口上

 

 

どこの街角だったか忘れましたが、どこからともなく商人の「口上(こうじょう)」が聞こえてきて、人が群れている箇所がありました(「口上商人(あきんど)=江戸時代、盛り場の路傍で、巧みな弁舌で人を集め、品物を売る商人。☜コトバンク)。もう見られなくなった街角風景ですが、「バナナの叩き売り」でした。次の様な語りでした。

『春よ三月 春雨に 弥生のお空に 桜散る 奥州仙台 伊達公が 何でバナちゃんに ほれなんだ バナちゃんの因縁   聞かそうか 生まれは台湾 台中の 阿里山麓の 片田舎 台湾娘に 見染められ ポーッと色気の さすうちに 国定忠治じゃ ないけれど 一房二房 もぎとられ 唐丸かごにと 詰められて 阿里山麓を 後にして ガタゴトお汽車に 揺すられて 着いた所が 基隆港 基隆港を 船出して 金波銀波の 波を越え 海原遠き 船の旅 艱難辛苦の 暁に ようやく着いたが 門司ミナト 門司は九州の 大都会 仲仕の声も 勇ましく エンヤラドッコイ かけ声で 問屋の室に 入れられて 夏は氷で冷やされて 冬は電気で うむされて 八〇何度の 高熱で 黄色くお色気 ついた頃 バナナ市場に 持ち出され 一房なんぼの たたき売り サアサア買った サア買った(「新・門司港駅ものがたり」から)』

このバナナなんか、相当重い病気をして、入院したり、床に伏す日にちが長くなければ食べられない代物でした。〈キング果物〉と言った高価だったでしょうか。申し訳ないことに、病気がちの私は、結構、あの時代、誰よりも多く、このバナナを食べたのだろうと思います。

映画でしか見たり、聞いたりしたことがありませんが、「ガマの油」を売る口上を聞いたことがありますし、あまり観ませんでしたが、「男はつらいよ~フーテンの寅さん~」の映画の中にも、その口上がありました。もう一つご紹介したいのは、「外郎売(ういろううり)」です。
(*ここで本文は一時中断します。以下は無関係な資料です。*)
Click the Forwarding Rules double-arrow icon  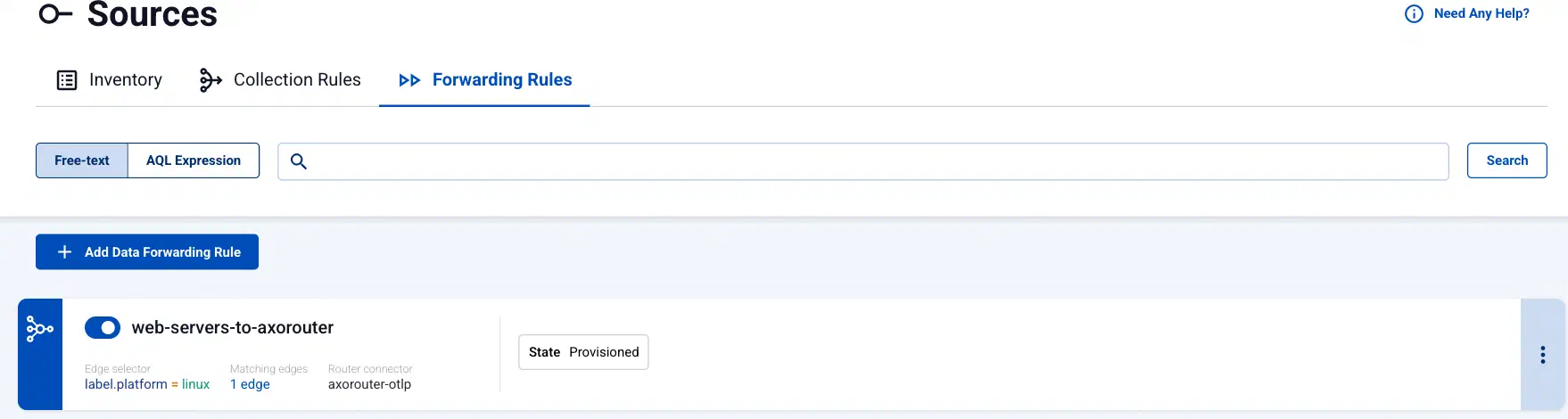pyautogui.click(x=409, y=80)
初めの部分だけですが、次の様です。

『拙者親方と申すは、お立ち會いの中に、御存知のお方も御座りましょうが、 御江戸を発って二十里上方、 相州小田原一色町をお過ぎなされて、 青物町を登りへおいでなさるれば、 欄乾橋虎屋藤衛門、 只今は剃髪致して、円斎となのりまする。 

元朝より大晦日まで、 お手に入れまする此の薬は、 昔ちんの国の唐人、 外郎という人、我が朝へ来たり、 帝へ参内の折から、 この薬を深く籠め置き、用ゆる時は一粒ずつ、 冠のすき間より取り出す。 

依ってその名を帝より、 とうちんこうと賜る。 即ち文字には、 「頂き、透く、香い」と書いて 「とうちんこう」と申す。 只今はこの薬、 殊の外世上に弘まり、方々に似看板を出し、 イヤ、小田原の、灰俵の、さん俵の、炭俵のと、 色々に申せども、 平仮名をもって「ういろう」と記せしは、 親方円斎ばかり。(後略)』

日本語を学んでいた学生が、声優になりたくて、これで練習したいとのことで、全部を収録したCDを上げたことがありました。彼は、どうも声優にはならなかった様ですが。この「口上」は、もう一度聞きたいし、観たい街角風景です。テレビや宣伝カーのない時代の産物で、情緒が溢れていたでしょうか。